The study met its primary endpoint of improving progression-free survival (PFS) compared with dacarbazine treatment. The median PFS on the binimetinib arm was 2.8 months versus 1.5 months on the dacarbazine arm; hazard ratio (HR) 0.62, [95% CI 0.47-0.80], p < 0.001.
In the trial, binimetinib was generally well-tolerated and the adverse events reported were consistent with previous results in NRAS melanoma patients.
Array plans to submit binimetinib to regulatory authorities for marketing approval in NRAS-mutant melanoma during the first half of 2016.
Results from the NEMO trial including progression free survival, overall survival, objective response rate, safety and prespecified subgroup analyses including outcomes in patients who received prior treatment with immunotherapy will be presented at a medical meeting in 2016.
Array BioPharma CEO Ron Squarer said: "We are excited to announce positive results from the NEMO trial, which suggest binimetinib has the potential to provide an important new treatment option for patients with advanced NRAS melanoma.
"We look forward to discussing the data with the FDA and other regulatory agencies in the near future."
"The presence of an NRAS mutation is a poor prognostic indicator for patients with advanced melanoma," said Keith T. Flaherty, M.D., Associate Professor, Medicine, Harvard Medical School and Director of Developmental Therapeutics, Cancer Center, Massachusetts General Hospital.
"I am encouraged the NEMO trial met its primary endpoint and look forward to sharing the full results soon. As the first targeted therapy with positive results in NRAS melanoma, binimetinib will be a welcome addition in this high unmet need population, especially for patients whose disease has progressed following treatment with immunotherapy."
Binimetinib is also being studied in the Phase 3 COLUMBUS trial for patients with BRAF-mutant melanoma and the Phase 3 MILO trial for patients with low grade serous ovarian cancer, as well as in several other earlier stage clinical trials.
About NEMO
The NEMO trial, (NCT01763164), is an international, randomized Phase 3 study in patients with advanced NRAS-mutant melanoma. 402 patients were randomized 2:1 to receive continuous 45 mg BID binimetinib or 1,000 mg/m2 dacarbazine dosed every three weeks. Prior immunotherapy treatment was allowed.
The primary endpoint of the study is progression free survival, and overall survival is a key secondary endpoint. Patients underwent radiographic assessment of disease status every six weeks, and assessment of progression was determined by blinded central review. Over 100 sites across North America, Europe, South America, Asia and Australia participated in the study.
About Binimetinib
MEK is a key protein kinase in the RAS/RAF/MEK/ERK pathway. Research has shown this pathway regulates several key cellular activities including proliferation, differentiation, migration, survival and angiogenesis. Inappropriate activation of proteins in this pathway has been shown to occur in many cancers, such as non-small cell lung cancer, melanoma, colorectal, ovarian and thyroid cancers.
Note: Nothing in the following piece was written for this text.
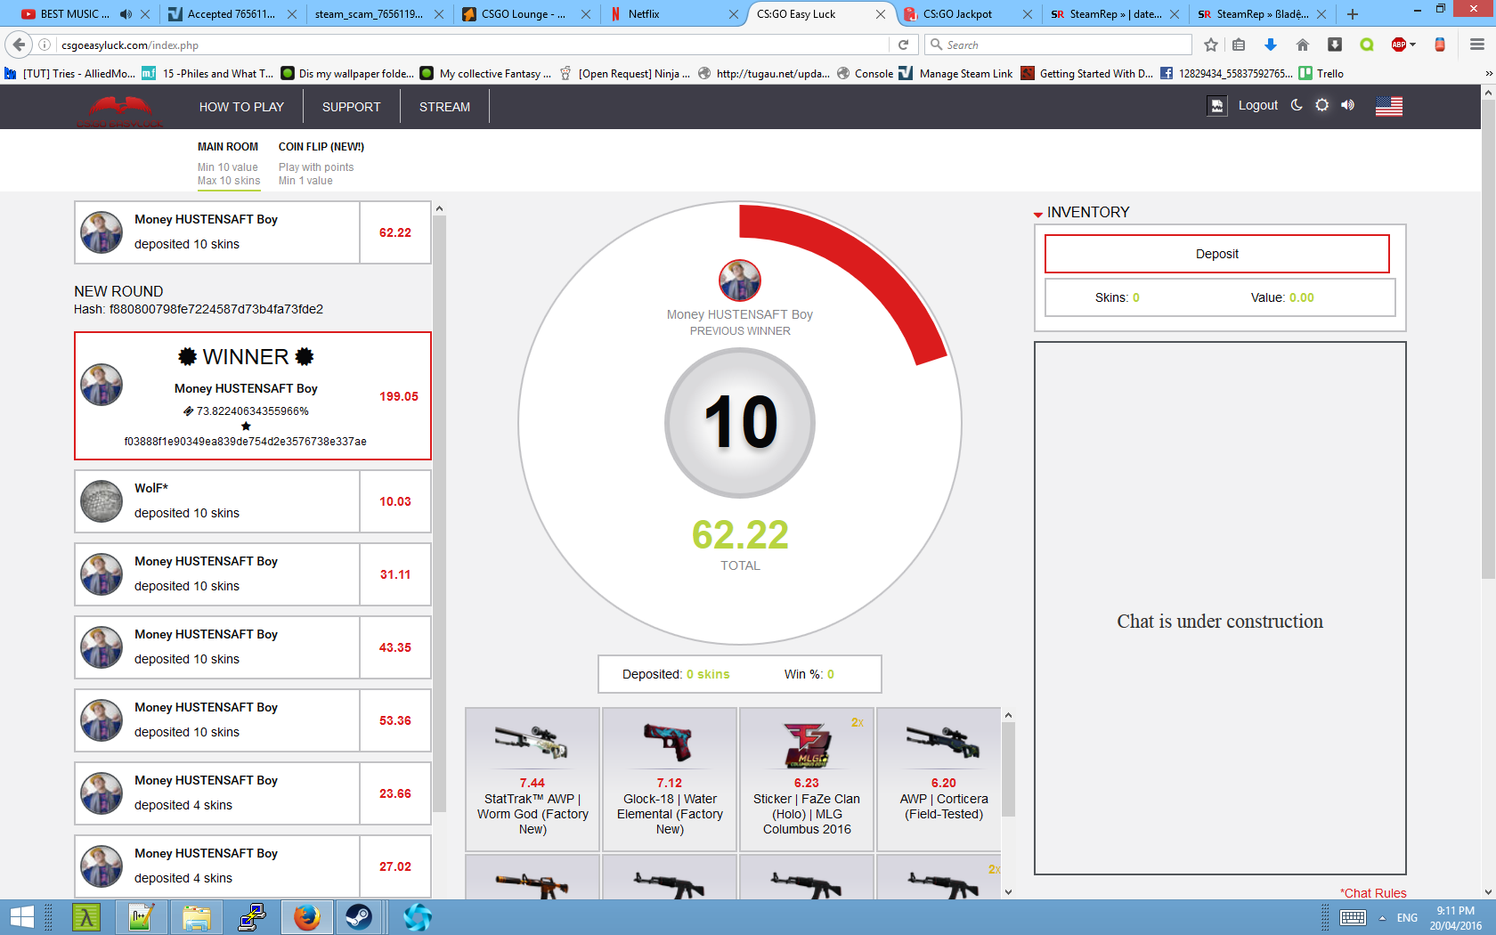Open Steam from the Windows taskbar
This screenshot has height=935, width=1496.
pos(359,917)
Binimetinib is a small molecule MEK inhibitor which targets key enzymes in this pathway. Binimetinib is being studied in three active Phase 3 trials in advanced cancer patients, including: NRAS-mutant melanoma (NEMO), low-grade serous ovarian cancer (MILO) and BRAF-mutant melanoma (COLUMBUS).
About NRAS Melanoma
Melanoma is the fifth most common cancer among men and the seventh most common cancer among women in the United States, with almost 74,000 new cases and nearly 10,000 deaths from the disease projected in 2015. NRAS mutations occur in approximately 15% to 20% of patients with melanoma, and is known to be a poor prognostic factor.
When melanoma is diagnosed early, it is generally a curable disease. However, when it spreads to other parts of the body, it is the deadliest and most aggressive form of skin cancer. Historically, a person with metastatic melanoma typically has a short life expectancy with NRAS melanoma patients living an average of 8.5 months from diagnosis.